## REQUIREMENT
Only the lines from the one with "Click the single right arrow add button" through the final line below belong in the answer, copied exactly and without pictures.

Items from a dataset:
--------
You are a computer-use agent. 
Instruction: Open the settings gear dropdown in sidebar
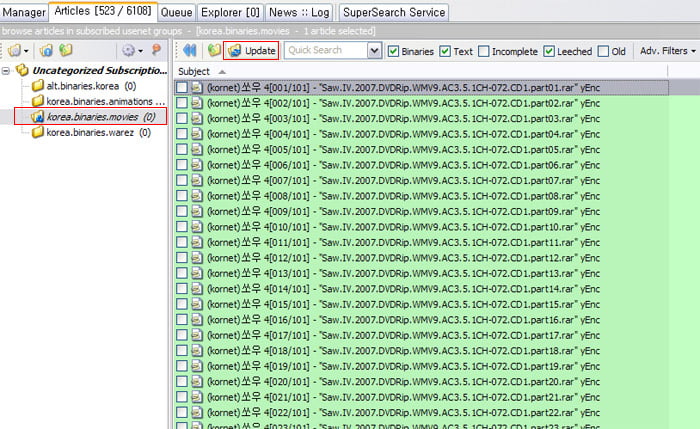click(130, 50)
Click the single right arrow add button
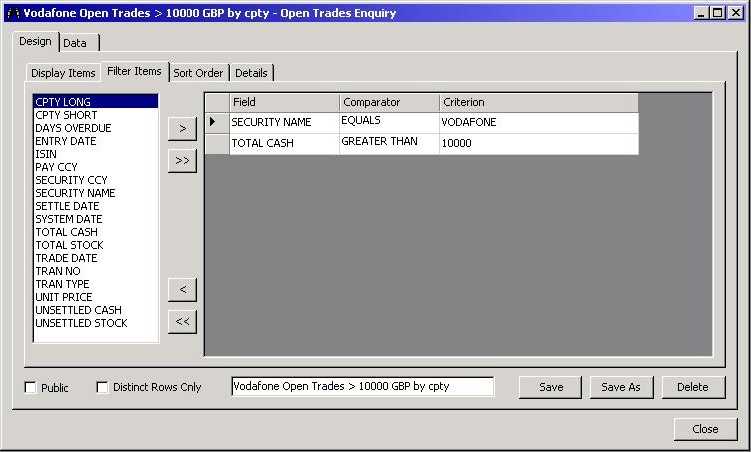 (182, 128)
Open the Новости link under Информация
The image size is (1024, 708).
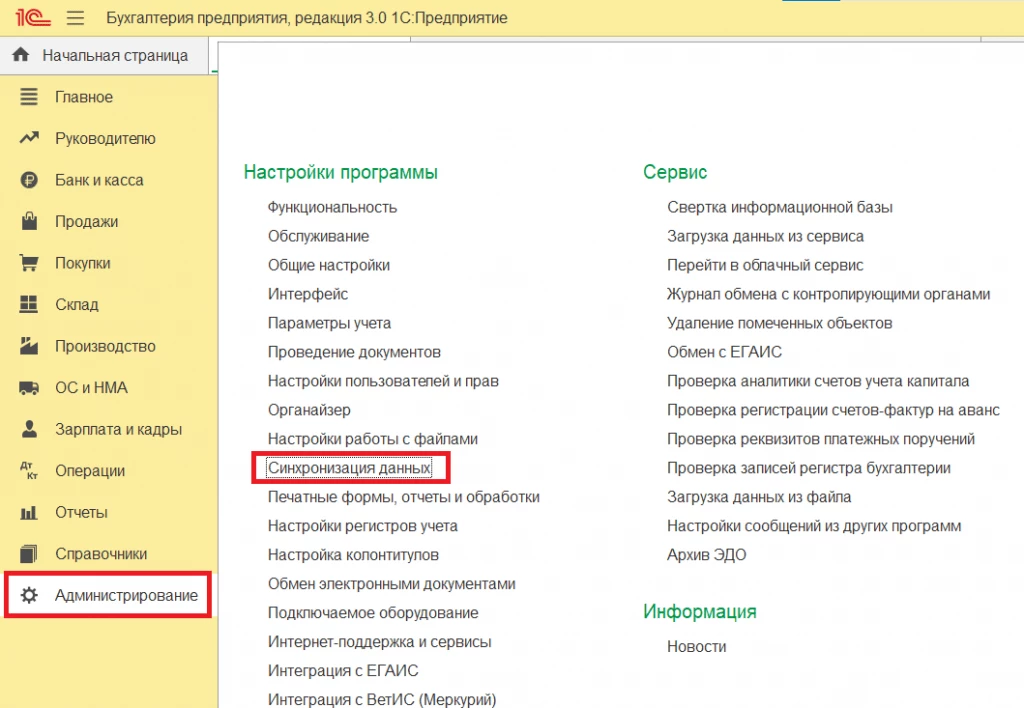tap(696, 646)
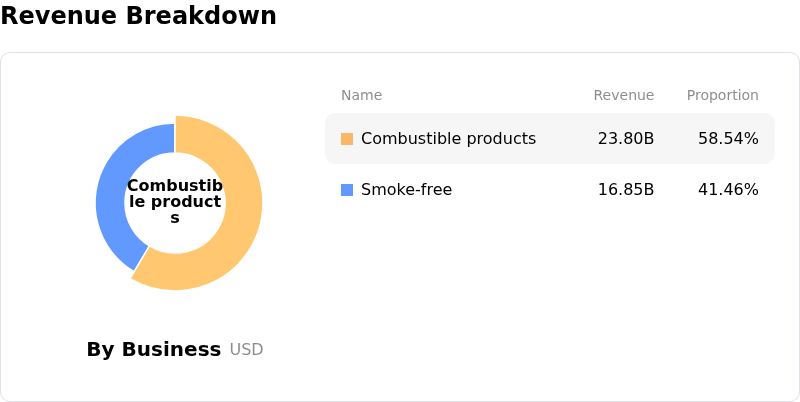This screenshot has width=800, height=402.
Task: Click the 41.46% proportion value
Action: click(728, 190)
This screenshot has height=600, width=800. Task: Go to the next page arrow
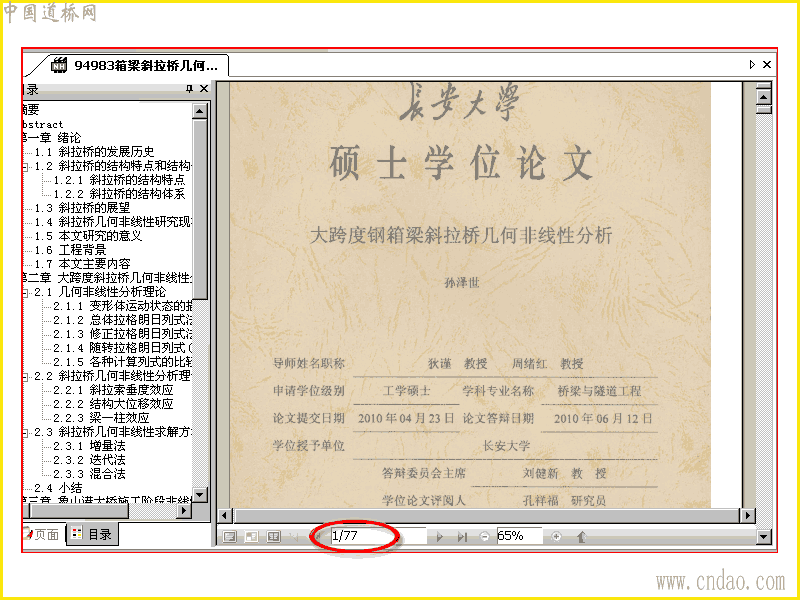click(439, 537)
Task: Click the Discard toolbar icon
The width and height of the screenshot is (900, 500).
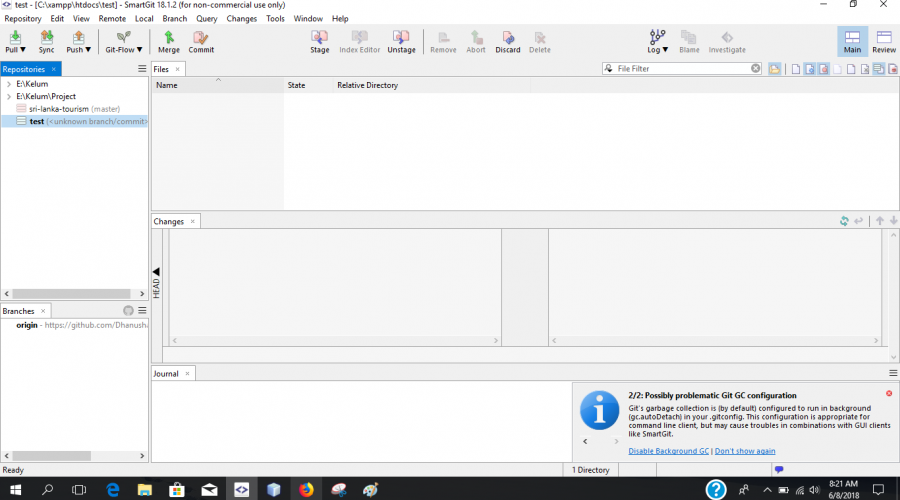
--------
## TASK SOLUTION
Click the single right arrow add button
 (182, 128)
Open the Новости link under Информация
The image size is (1024, 708).
tap(696, 646)
This screenshot has width=800, height=402.
Task: Click the 41.46% proportion value
Action: click(728, 190)
This screenshot has height=600, width=800. Task: Go to the next page arrow
click(439, 537)
Task: Click the Discard toolbar icon
The width and height of the screenshot is (900, 500).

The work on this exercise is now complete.